Given instruction: Reproduce without any changes the lines starting at the one containing "Given: Click the 6% value for Venezuela" and ending with the one containing "Click the page", both included.

Text and element pointing records:

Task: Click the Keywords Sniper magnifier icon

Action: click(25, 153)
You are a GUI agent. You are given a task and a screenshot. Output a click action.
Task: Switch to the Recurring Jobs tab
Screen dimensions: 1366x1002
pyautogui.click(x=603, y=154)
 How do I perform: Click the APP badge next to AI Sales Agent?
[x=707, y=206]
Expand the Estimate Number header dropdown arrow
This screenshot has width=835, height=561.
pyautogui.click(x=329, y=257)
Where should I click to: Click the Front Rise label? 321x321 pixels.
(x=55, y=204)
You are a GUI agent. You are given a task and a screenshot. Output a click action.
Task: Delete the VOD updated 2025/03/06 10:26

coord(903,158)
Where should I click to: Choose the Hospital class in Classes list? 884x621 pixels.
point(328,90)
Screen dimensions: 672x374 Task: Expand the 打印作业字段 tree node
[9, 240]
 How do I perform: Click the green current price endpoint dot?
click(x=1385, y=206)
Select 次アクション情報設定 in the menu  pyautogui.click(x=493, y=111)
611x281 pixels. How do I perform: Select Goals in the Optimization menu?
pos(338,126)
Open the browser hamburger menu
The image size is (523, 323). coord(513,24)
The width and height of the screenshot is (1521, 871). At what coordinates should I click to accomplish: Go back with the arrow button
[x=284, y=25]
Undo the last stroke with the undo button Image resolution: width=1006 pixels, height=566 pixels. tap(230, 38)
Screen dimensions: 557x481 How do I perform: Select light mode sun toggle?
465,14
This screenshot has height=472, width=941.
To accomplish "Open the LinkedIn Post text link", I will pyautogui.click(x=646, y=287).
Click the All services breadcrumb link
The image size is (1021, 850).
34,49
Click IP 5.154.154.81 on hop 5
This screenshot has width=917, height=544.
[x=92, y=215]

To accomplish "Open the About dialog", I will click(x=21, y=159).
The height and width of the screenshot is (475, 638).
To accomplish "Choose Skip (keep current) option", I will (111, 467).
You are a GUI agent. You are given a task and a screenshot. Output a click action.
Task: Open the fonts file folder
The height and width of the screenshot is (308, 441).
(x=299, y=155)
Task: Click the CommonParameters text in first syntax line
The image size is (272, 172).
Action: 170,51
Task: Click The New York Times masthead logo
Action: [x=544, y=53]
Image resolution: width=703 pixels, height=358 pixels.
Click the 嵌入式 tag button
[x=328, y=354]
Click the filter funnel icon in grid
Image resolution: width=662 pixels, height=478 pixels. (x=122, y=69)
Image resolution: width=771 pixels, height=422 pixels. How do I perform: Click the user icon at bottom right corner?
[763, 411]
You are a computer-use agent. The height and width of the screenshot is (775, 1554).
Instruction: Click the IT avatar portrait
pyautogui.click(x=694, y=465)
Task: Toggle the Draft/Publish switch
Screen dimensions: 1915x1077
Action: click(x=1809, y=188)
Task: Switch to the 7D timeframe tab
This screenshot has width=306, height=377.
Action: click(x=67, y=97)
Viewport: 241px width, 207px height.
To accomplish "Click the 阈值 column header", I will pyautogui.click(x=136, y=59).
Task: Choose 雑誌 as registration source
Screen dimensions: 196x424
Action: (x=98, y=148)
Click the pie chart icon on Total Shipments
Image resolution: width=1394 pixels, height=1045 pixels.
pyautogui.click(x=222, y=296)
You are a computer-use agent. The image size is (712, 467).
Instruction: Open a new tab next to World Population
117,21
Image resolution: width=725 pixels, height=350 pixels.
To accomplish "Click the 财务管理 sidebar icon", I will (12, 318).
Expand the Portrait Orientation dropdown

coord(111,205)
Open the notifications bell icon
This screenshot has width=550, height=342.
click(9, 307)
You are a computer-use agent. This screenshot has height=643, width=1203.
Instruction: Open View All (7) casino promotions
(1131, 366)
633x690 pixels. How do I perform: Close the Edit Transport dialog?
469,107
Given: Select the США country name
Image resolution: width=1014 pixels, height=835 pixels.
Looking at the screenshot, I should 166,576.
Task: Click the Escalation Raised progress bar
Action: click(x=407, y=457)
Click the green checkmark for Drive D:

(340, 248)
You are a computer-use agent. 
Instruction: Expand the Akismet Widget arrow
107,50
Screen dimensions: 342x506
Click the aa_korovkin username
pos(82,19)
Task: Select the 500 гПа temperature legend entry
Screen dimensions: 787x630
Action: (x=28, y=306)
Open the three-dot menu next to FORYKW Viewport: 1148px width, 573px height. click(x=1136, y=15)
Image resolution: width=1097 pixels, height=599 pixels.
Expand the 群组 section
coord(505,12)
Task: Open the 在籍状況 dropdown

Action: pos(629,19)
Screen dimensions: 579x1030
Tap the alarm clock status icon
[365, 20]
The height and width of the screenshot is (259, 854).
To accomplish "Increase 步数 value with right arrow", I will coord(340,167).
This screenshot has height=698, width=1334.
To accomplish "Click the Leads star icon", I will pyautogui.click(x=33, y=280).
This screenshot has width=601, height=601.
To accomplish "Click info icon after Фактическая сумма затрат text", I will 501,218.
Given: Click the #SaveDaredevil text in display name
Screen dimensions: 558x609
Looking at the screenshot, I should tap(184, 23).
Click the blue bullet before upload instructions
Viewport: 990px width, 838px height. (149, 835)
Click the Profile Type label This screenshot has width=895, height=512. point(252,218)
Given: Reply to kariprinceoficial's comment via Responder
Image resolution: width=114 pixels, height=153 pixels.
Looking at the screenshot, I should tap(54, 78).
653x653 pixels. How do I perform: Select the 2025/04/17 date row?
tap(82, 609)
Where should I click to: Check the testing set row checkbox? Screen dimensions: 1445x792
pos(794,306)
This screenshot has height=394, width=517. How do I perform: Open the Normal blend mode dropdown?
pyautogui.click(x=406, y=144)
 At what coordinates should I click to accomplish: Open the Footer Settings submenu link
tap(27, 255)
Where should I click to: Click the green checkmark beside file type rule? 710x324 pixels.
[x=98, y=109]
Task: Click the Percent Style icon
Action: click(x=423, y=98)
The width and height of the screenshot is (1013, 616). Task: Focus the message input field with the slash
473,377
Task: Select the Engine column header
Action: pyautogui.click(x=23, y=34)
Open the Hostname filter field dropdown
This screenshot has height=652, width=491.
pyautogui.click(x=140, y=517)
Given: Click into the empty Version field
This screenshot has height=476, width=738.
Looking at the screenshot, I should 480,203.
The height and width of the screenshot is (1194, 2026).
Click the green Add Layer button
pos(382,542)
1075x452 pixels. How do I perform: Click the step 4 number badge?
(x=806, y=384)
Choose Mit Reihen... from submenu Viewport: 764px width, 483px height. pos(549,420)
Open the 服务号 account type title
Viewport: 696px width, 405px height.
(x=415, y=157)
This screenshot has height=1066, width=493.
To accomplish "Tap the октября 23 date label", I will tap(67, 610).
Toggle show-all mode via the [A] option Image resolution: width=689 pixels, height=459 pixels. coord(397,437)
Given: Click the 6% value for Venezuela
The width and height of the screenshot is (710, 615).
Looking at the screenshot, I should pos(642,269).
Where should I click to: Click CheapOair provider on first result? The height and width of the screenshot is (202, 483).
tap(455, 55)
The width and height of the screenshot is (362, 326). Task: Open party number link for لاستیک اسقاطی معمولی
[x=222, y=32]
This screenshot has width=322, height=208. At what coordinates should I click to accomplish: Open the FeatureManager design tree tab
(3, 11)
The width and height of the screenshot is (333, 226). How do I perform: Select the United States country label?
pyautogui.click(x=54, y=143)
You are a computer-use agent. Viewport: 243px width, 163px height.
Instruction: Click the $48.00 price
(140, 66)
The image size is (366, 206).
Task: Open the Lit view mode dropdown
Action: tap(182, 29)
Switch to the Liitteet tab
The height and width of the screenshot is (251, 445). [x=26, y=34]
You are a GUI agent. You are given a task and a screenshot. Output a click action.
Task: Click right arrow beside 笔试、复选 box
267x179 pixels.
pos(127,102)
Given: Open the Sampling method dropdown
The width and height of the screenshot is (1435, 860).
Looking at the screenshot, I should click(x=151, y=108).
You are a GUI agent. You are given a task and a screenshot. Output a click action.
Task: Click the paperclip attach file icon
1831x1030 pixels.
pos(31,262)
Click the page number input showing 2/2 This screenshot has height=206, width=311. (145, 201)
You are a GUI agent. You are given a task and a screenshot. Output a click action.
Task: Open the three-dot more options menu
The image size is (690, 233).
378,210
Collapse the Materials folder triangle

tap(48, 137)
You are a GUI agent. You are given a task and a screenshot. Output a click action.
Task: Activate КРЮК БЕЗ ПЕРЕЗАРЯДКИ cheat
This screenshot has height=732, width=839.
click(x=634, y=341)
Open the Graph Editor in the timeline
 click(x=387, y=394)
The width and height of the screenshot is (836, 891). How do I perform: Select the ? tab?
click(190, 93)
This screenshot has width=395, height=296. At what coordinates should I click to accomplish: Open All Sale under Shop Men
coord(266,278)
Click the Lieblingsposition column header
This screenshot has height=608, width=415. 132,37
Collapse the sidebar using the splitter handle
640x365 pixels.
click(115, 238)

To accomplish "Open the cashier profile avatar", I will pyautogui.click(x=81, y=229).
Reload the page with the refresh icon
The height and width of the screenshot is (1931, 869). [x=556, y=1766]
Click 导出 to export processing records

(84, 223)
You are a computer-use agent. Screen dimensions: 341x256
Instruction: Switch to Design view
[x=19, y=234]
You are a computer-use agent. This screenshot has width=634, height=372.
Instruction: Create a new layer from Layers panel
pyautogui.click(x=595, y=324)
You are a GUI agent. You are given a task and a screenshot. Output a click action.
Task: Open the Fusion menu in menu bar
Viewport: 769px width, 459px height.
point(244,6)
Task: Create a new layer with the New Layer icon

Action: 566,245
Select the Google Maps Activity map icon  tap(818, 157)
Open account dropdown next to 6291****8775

Output for this task:
Given: Click the 6% value for Venezuela
The width and height of the screenshot is (710, 615).
Looking at the screenshot, I should pos(642,269).
Where should I click to: Click CheapOair provider on first result? The height and width of the screenshot is (202, 483).
tap(455, 55)
The width and height of the screenshot is (362, 326). Task: Open party number link for لاستیک اسقاطی معمولی
[x=222, y=32]
This screenshot has width=322, height=208. At what coordinates should I click to accomplish: Open the FeatureManager design tree tab
(3, 11)
The width and height of the screenshot is (333, 226). How do I perform: Select the United States country label?
pyautogui.click(x=54, y=143)
You are a computer-use agent. Viewport: 243px width, 163px height.
Instruction: Click the $48.00 price
(140, 66)
The image size is (366, 206).
Task: Open the Lit view mode dropdown
Action: tap(182, 29)
Switch to the Liitteet tab
The height and width of the screenshot is (251, 445). [x=26, y=34]
You are a GUI agent. You are given a task and a screenshot. Output a click action.
Task: Click right arrow beside 笔试、复选 box
267x179 pixels.
pos(127,102)
Given: Open the Sampling method dropdown
The width and height of the screenshot is (1435, 860).
Looking at the screenshot, I should click(x=151, y=108).
You are a GUI agent. You are given a task and a screenshot. Output a click action.
Task: Click the paperclip attach file icon
1831x1030 pixels.
pos(31,262)
Click the page number input showing 2/2 This screenshot has height=206, width=311. (145, 201)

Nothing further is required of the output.